TASK DATA

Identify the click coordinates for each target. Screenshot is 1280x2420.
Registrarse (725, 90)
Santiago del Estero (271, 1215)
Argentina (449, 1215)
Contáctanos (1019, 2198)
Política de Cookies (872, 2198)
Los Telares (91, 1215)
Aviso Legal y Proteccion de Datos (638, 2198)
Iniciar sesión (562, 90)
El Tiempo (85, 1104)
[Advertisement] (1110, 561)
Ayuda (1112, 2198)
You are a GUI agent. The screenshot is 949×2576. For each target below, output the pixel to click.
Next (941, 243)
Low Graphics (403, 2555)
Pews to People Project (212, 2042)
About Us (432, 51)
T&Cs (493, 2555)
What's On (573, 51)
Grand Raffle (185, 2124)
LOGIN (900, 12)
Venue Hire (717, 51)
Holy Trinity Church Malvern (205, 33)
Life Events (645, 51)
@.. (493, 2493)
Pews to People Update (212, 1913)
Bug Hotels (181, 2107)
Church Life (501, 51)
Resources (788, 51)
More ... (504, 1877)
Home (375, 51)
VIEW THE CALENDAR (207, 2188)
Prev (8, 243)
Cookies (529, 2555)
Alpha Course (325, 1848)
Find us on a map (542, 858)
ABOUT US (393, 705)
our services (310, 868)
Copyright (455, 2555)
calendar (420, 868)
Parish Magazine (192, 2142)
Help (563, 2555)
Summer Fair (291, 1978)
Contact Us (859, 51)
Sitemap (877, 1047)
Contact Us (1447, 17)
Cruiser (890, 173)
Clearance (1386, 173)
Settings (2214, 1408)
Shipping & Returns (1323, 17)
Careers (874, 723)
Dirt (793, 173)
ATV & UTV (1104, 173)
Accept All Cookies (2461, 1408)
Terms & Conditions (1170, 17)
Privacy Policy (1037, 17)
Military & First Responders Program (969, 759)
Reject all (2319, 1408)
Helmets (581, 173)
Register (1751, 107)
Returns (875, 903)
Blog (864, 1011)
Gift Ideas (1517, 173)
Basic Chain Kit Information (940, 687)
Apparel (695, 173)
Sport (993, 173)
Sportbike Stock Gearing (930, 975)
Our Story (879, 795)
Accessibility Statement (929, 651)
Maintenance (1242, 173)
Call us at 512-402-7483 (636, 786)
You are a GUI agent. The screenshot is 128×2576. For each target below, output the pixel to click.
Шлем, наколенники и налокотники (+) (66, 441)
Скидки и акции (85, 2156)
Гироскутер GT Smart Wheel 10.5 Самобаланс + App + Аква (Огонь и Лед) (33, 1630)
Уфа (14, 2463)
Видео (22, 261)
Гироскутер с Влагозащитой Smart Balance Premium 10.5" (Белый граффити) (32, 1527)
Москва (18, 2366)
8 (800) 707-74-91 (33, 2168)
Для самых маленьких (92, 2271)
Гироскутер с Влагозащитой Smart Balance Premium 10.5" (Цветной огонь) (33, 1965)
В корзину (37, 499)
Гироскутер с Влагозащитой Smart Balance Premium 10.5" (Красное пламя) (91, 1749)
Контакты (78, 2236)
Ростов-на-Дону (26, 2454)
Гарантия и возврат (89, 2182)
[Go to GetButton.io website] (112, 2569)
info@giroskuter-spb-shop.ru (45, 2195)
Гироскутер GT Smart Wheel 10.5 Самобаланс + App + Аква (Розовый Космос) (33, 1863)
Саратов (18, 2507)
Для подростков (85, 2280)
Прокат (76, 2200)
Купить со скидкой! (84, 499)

EXERCISE DIRECTIONS
What's needed is a word-for-word copy of the lines from the one holding "Register (1751, 107)" through the final line of the data.

EXERCISE OUTPUT
Register (1751, 107)
Returns (875, 903)
Blog (864, 1011)
Gift Ideas (1517, 173)
Basic Chain Kit Information (940, 687)
Apparel (695, 173)
Sport (993, 173)
Sportbike Stock Gearing (930, 975)
Our Story (879, 795)
Accessibility Statement (929, 651)
Maintenance (1242, 173)
Call us at 512-402-7483 (636, 786)
You are a GUI agent. The screenshot is 128×2576. For each target below, output the pixel to click.
Шлем, наколенники и налокотники (+) (66, 441)
Скидки и акции (85, 2156)
Гироскутер GT Smart Wheel 10.5 Самобаланс + App + Аква (Огонь и Лед) (33, 1630)
Уфа (14, 2463)
Видео (22, 261)
Гироскутер с Влагозащитой Smart Balance Premium 10.5" (Белый граффити) (32, 1527)
Москва (18, 2366)
8 (800) 707-74-91 (33, 2168)
Для самых маленьких (92, 2271)
Гироскутер с Влагозащитой Smart Balance Premium 10.5" (Цветной огонь) (33, 1965)
В корзину (37, 499)
Гироскутер с Влагозащитой Smart Balance Premium 10.5" (Красное пламя) (91, 1749)
Контакты (78, 2236)
Ростов-на-Дону (26, 2454)
Гарантия и возврат (89, 2182)
[Go to GetButton.io website] (112, 2569)
info@giroskuter-spb-shop.ru (45, 2195)
Гироскутер GT Smart Wheel 10.5 Самобаланс + App + Аква (Розовый Космос) (33, 1863)
Саратов (18, 2507)
Для подростков (85, 2280)
Прокат (76, 2200)
Купить со скидкой! (84, 499)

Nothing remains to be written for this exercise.